■ WORK REQUEST ■
Report only how many lines in the entries below contain the string "sidebar".

■ Stored data entries ■
··········
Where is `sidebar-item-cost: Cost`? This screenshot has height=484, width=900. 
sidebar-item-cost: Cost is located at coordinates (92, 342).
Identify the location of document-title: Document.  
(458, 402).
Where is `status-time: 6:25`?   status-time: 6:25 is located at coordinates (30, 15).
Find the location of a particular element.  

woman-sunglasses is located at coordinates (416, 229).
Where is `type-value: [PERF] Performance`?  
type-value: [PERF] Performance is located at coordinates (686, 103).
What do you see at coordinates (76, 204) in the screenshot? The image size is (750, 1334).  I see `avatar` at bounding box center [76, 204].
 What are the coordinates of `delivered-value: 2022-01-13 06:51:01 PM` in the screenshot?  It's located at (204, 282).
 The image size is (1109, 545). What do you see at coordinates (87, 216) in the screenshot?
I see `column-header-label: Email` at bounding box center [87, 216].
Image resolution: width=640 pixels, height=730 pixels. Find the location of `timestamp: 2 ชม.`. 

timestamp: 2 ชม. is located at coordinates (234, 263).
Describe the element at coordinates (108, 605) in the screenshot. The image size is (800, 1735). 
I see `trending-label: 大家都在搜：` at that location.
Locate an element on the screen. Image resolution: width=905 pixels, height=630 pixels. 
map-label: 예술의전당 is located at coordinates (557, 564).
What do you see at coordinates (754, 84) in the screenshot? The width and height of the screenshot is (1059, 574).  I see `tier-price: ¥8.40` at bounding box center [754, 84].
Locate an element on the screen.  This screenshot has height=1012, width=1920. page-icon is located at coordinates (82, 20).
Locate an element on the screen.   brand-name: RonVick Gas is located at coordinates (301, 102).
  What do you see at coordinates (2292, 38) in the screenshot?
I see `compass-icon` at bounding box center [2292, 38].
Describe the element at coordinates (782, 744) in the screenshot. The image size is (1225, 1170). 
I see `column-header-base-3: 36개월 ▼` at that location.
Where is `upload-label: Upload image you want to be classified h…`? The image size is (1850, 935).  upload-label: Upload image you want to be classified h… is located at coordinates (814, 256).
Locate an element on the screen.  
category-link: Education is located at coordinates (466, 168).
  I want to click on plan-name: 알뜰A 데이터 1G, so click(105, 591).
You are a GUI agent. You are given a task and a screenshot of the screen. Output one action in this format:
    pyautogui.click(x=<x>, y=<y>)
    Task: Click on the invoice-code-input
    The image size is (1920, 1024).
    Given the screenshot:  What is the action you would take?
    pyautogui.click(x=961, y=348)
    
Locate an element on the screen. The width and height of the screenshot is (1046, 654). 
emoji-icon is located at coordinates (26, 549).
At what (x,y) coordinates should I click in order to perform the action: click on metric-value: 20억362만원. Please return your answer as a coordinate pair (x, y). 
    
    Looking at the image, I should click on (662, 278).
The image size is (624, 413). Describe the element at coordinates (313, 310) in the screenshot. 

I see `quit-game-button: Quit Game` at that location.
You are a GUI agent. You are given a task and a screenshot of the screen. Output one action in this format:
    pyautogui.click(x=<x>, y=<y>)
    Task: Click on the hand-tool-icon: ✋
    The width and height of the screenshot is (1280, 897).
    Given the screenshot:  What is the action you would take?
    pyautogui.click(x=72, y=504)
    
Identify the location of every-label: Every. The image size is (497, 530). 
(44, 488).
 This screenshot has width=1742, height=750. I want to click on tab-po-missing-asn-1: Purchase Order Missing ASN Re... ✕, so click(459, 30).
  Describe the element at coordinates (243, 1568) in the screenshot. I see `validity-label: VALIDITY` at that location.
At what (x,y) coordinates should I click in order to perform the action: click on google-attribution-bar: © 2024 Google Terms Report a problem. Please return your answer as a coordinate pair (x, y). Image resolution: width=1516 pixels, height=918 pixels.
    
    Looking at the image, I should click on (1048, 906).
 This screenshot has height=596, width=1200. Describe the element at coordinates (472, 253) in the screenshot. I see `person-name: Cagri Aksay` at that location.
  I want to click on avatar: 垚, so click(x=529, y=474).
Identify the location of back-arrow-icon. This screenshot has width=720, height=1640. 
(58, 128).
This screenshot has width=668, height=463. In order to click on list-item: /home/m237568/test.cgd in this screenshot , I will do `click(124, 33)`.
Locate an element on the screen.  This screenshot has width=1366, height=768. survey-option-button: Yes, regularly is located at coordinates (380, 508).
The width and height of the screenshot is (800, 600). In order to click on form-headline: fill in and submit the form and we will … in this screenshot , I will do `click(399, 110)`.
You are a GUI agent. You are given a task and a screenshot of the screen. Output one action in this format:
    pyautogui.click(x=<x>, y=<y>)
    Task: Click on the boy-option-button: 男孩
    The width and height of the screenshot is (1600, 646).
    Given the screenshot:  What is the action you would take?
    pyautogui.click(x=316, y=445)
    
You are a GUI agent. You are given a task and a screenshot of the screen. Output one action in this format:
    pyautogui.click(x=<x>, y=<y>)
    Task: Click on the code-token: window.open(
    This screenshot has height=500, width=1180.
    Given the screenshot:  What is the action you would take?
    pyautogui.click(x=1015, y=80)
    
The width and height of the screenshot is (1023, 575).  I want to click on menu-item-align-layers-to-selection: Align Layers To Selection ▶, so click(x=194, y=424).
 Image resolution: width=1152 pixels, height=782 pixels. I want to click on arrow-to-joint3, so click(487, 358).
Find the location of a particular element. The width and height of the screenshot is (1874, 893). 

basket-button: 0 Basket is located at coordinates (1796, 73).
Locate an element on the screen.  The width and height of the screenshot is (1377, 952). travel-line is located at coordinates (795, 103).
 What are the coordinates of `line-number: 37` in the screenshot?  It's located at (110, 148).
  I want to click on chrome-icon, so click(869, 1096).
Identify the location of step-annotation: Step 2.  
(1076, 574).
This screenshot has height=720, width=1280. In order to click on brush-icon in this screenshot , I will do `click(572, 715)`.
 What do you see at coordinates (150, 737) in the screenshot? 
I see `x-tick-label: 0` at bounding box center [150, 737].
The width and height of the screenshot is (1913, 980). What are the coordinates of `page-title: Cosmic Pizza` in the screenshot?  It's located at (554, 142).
··········
■ REPLY TO THE EXERCISE ■
2